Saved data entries
+ + + + + + +

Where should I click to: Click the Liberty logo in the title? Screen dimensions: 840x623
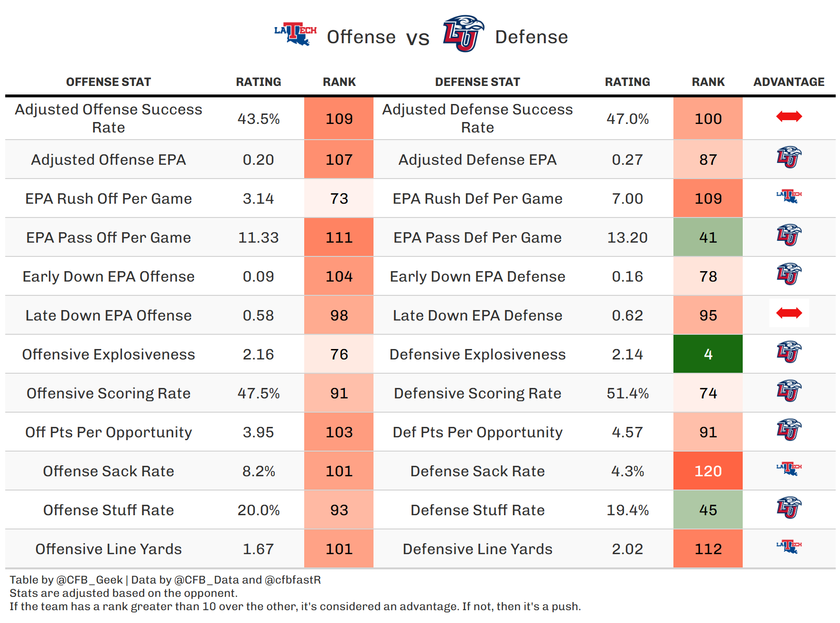tap(463, 34)
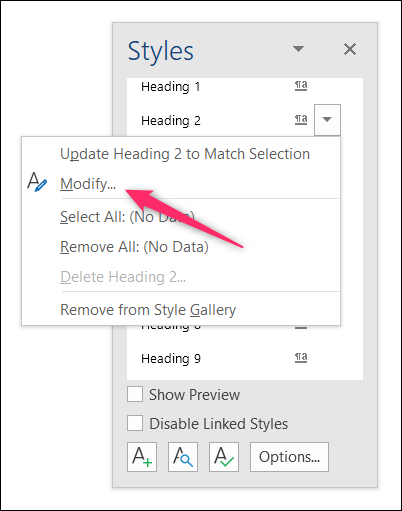Click the pencil icon beside Modify
The height and width of the screenshot is (511, 402).
point(37,182)
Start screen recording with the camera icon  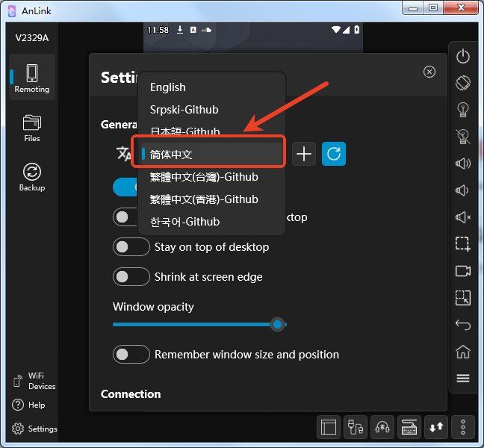coord(463,271)
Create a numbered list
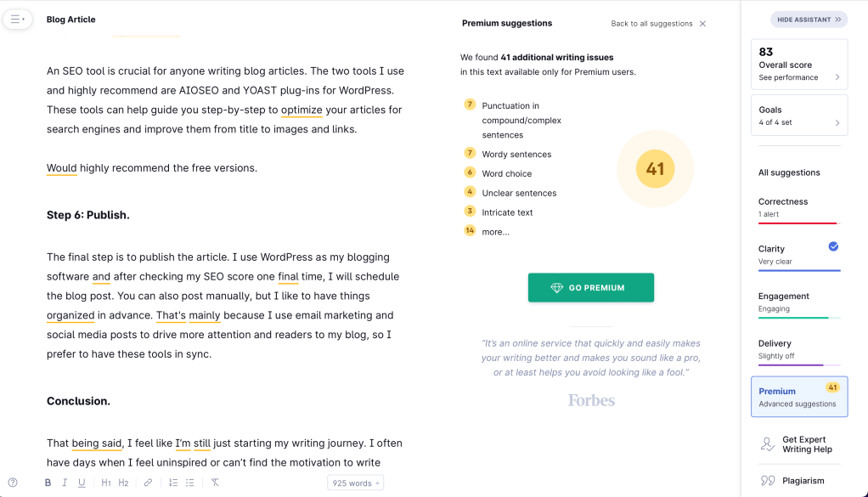The height and width of the screenshot is (497, 868). [172, 482]
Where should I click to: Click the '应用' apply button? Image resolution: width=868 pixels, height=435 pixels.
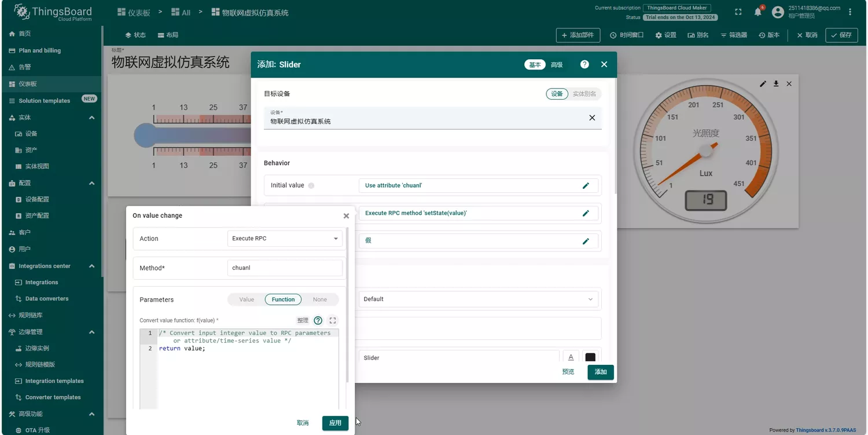(x=335, y=423)
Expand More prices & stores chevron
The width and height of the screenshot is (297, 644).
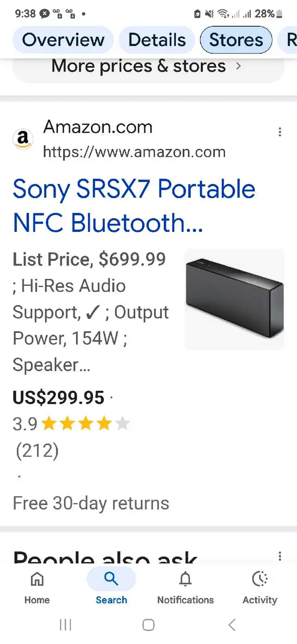tap(239, 66)
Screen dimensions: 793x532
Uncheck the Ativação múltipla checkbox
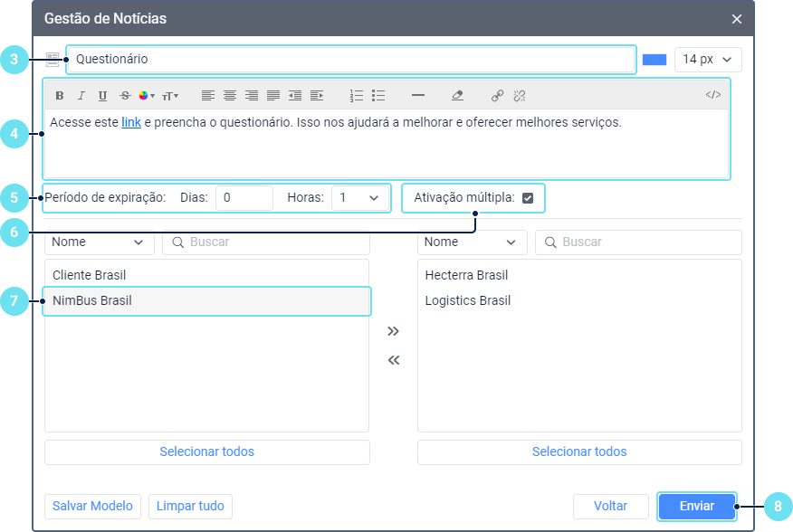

+ + + + + + +

- [Problem]: Starting at the line with "Screen dimensions: 793x532", write out every line exactly through the final line of the records above, both included, and skip the pictures.

- [Answer below]:
Screen dimensions: 793x532
Uncheck the Ativação múltipla checkbox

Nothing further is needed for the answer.